Pek çok eğitim programı yararlı değildir. Yoksul insanlar bazı teşviklerle eğitim programlarına davet edilir, bazen de eğitim harçlığı biçiminde finansal yararlar sunulur, bazen ise eğitim nakit ya da benzeri önemli kazançlara bir önkoşul olarak istenir. Maddi desteğe ihtiyacı olanlar eğitime ilgi duymasalar bile, bu tür programların maddi konudaki teşvik edici yönleri kendine çekmektedir.

Bugün dünya büyük bir sorunla karşılaşmış bulunmaktadır. 6 milyar insanın 2,8 milyarı günde 2 dolarla, 1,2 milyarı ise günde 1 dolarla yaşamaktadır. Günde 1 dolarla yaşayan

1,2 milyarın içinden 500 milyonu Doğu Asya’dadır

(http://data.worldbank.org/topic/poverty, Erişim 2.02.2011). Birleşmiş Milletler Mikrofinans uygulamalarını yoksulluğu azaltmada olumlu sonuçlar elde ettiğini belirtmiştir.

Mikrofinansın bireylere sağladığı kazanımlar;

- Ailelerin temel ihtiyaçlarını karşılamada ve risklerden korunmalarında yardımcı oldukları,

- Aile ekonomisinin iyileşmesi,

- Küçük işletmelerin faaliyetini sürdürmesi ve gelişimi, - Kadın ve erkek arasında eşitliğin sağlanması,

- Beyaz eşya sahibi olmaları şeklinde sıralanmaktadır.

Mikrofinans sadece yoksullara ihtiyacı olan kredileri sunmakla onların sosyal yaşam ve refah düzeylerinin iyileşmesini etkilememekte, aynı zamanda eğitim ve sağlık hizmetlerine ulaşımını ve topluma da kazandırmaktadır.

1.3.4. Yoksulluğun Bulunmadığı Dünya

Dünya öngörülmeyen biçimlerde değişmektedir ve bu, zaman ilerledikçe daha da öngörülemez bir hal alacaktır.

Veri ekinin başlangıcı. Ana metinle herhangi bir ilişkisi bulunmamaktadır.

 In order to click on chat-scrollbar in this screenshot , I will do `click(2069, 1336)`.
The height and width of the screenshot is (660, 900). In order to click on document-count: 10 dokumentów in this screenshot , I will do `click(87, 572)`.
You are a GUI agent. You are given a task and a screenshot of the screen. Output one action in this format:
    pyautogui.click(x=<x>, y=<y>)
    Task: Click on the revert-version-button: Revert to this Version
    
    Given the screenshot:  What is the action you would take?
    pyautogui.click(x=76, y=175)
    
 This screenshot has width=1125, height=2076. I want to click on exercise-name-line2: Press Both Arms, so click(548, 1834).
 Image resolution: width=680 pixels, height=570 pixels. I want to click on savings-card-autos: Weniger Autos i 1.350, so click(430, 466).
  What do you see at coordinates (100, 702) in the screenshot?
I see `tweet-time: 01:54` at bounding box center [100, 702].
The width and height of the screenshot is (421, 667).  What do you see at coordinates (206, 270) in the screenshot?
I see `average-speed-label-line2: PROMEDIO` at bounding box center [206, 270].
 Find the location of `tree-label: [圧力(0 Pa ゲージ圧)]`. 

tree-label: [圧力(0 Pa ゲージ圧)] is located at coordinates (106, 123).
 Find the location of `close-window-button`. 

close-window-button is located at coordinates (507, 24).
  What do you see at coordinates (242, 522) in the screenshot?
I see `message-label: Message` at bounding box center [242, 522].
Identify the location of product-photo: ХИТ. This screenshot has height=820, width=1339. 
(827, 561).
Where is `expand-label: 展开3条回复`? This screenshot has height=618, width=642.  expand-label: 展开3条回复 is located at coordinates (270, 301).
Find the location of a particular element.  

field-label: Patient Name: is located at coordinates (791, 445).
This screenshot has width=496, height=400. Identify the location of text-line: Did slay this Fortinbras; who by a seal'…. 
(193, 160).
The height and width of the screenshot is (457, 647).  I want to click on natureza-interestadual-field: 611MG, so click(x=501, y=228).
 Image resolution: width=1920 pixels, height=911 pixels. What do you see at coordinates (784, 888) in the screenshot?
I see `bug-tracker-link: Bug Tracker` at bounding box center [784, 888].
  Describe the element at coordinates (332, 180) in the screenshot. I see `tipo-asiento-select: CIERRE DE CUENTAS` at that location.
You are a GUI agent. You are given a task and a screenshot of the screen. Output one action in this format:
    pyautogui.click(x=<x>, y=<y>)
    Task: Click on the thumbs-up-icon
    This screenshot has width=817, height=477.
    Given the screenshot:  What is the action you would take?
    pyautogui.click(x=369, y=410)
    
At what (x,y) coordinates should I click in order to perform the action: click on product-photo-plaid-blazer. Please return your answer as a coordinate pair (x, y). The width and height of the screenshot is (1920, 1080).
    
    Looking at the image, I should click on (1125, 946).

XXI. Yüzyılın sonuna dek birikmiş bütün bilgileri, keşifleri, buluşlar ele alınacak olursa, yalnızca önümüzdeki elli yıl içinde bunların belki de birkaç misli artacağını söylemek mümkündür.

Yoksulluğu dünya dan silinip atmanın; yol ve yöntem bulmaktan çok, bir irade sorunu olduğu düşünülmektedir. Bugün bile yoksulluk konusuna gerekli önem verilmemektedir. Bunun nedeni de yoksulluk çekmeyenlerin bu konuyla ilgisinin olmamasıdır. Yoksullar daha çok çalışsalardı yoksul olmazlardı diyerek konu geçiştirilmektedir.

Yoksullara yardım edildiğinde, genellikle onlara hayırseverlik sunulur. Çoğu zaman hayırseverlik, sorunu tanımlamaktan ve çözüm bulmaktan kaçınmak için kullanılmaktadır. Diğer bir ifade ile hayırseverlik, sorumlulukları üstten atmanın bir yolu haline gelir.

Hayırseverlik yoksulluğa çözüm değildir. Hayırseverlik yalnızca inisiyatifi yoksulların elinden alarak yoksulluğu sürdürür. Sadece hayır yaparak yoksul bireyleri korumak olmamalıdır. Esas olan bireylerin çalışabilecekleri iş alanları oluşturarak, kendi

kendilerine yeterli olabilecekleri ve hayatlarını devam ettirebilecekleri fırsatları onlara sağlamak olmalıdır.

İnsan toplumları çeşitli biçimlerde fırsat eşitliğini sağlamaya çalışmış, ancak yoksulluk

sorunu çözümlenememiştir. Yoksullar devletin bakımına terk edilmiştir. Devlet yoksullara bakmak için kuralları ve prosedürleriyle muazzam bürokrasiler kurmuştur. Vergi verenlerin parasının büyük bölümü bu programları finanse etmeye ayrılır. Devlet desteği ile başarılanlar her ne olursa olsun, herkese fırsat eşitliğinin sağlanamadığı kuşkusuzdur. Devlet yardımıyla büyüyen çocuklar genelde bütün yaşamlarını yardım alarak geçirirler.